Saved data entries:
►

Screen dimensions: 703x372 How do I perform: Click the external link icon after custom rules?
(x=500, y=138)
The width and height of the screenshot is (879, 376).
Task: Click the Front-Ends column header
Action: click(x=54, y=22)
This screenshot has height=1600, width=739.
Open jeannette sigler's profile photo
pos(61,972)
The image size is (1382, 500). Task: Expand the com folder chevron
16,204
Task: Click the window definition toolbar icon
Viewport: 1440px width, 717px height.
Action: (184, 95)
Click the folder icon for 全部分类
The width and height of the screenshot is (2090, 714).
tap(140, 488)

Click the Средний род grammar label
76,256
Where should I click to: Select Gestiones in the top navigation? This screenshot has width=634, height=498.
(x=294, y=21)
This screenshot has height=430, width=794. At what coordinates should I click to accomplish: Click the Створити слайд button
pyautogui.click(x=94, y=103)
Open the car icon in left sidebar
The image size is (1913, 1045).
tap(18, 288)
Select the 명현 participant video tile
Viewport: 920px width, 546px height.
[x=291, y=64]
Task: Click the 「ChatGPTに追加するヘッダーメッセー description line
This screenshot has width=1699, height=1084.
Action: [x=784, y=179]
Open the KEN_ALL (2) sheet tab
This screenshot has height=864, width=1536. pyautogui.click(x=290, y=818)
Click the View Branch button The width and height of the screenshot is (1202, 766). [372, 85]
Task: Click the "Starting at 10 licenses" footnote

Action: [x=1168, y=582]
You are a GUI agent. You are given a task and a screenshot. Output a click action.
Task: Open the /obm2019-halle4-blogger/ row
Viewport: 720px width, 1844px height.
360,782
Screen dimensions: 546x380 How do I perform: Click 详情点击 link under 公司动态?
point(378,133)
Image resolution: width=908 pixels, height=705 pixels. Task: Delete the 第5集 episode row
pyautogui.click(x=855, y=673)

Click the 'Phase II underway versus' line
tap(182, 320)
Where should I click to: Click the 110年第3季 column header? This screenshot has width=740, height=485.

◄

> WHAT THE TASK REQUIRES: Lines from the one containing "Task: Open the /obm2019-halle4-blogger/ row" through the end of the data above must be written out exactly, and no other lines are needed.

> SOLUTION TO THE PROBLEM:
Task: Open the /obm2019-halle4-blogger/ row
Viewport: 720px width, 1844px height.
360,782
Screen dimensions: 546x380 How do I perform: Click 详情点击 link under 公司动态?
point(378,133)
Image resolution: width=908 pixels, height=705 pixels. Task: Delete the 第5集 episode row
pyautogui.click(x=855, y=673)

Click the 'Phase II underway versus' line
tap(182, 320)
Where should I click to: Click the 110年第3季 column header? This screenshot has width=740, height=485.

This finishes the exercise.